According to the Joint United Nations Program on HIV/AIDS (UNAIDS) 2006 Report, “the only evidence of declining national adult HIV prevalence in southern Africa comes from Zimbabwe, where both HIV prevalence and incidence has fallen.” However, this says nothing of the thousands of children within Zimbabwe who live each day with HIV/AIDS.
Only 1 in 7 Zimbabwean adults who desperately need anti-retroviral drugs to treat HIV infection can access them. This may seem horrendous, but for the children of Zimbabwe living with HIV it is even worse. Only 1 in 16 children with HIV have access to life-prolonging drugs. Approximately 160,000 children in the country are living with HIV, and many of them have also lost parents to the disease.
However, there is hope. The United Nations Children’s Fund (UNICEF) is embarking on a massive program to improve the health, education, protection and nutrition of the country’s orphans and vulnerable children. This is all part of the Government of Zimbabwe’s National Plan of Action (NPA) for orphans and vulnerable children.

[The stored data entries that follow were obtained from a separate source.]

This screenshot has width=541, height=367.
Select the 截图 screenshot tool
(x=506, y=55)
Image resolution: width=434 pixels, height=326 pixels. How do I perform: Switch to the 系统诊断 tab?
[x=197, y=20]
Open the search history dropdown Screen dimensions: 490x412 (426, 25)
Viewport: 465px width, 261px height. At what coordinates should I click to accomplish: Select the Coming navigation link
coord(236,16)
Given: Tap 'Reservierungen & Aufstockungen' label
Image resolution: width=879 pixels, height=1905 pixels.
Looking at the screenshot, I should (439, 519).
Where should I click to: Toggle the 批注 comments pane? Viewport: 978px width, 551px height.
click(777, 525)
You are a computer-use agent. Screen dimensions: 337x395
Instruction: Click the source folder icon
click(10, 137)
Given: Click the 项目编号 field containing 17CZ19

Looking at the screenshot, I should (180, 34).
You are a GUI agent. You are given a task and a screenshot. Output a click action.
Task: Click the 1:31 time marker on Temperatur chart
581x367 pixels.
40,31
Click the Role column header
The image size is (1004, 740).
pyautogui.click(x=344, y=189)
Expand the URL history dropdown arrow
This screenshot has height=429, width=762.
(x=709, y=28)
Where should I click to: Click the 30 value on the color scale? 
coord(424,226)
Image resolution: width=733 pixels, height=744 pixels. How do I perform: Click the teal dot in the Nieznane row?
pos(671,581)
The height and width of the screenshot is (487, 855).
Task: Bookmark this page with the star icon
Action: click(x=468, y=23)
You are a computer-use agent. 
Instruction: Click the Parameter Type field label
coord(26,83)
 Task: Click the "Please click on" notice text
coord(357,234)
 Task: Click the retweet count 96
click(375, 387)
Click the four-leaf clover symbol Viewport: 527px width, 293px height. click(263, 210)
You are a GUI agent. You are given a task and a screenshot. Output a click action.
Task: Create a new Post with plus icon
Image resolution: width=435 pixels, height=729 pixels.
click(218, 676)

In recent years, UNICEF has dramatically increased the reach of its HIV/AIDS programs as well as other programs to orphans in Zimbabwe, from 50,000 to 500,000 children. The ability of UNICEF’s services to assist Zimbabwean orphans has transpired thanks to the support of the UK Department for International Development and the Governments of Sweden, New Zealand, Germany and Australia.
The augmented support includes increasing school enrollment and birth registration for orphans and vulnerable children, supporting school nutrition programs, and improving access to health services and sanitation.
Although support to HIV/AIDS in Africa is increasing, AFJN continues to be concerned about the lack of availability of pediatric doses of antiretroviral drugs for children throughout the continent. This is an issue brought to the floor over the past year from programs including The President’s Emergency Plan for AIDS Relief (PEPFAR). In Fact, on March 13, 2006 First Lady, Laura Bush announced a new public-private partnership for Pediatric AIDS treatment to be part of the PEPFAR program. Other programs who have expressed concern about pediatric doses of antiretroviral drugs are The World Bank, UNAIDS, and many more. AFJN will continue working to address this crisis and to spur such awareness into action.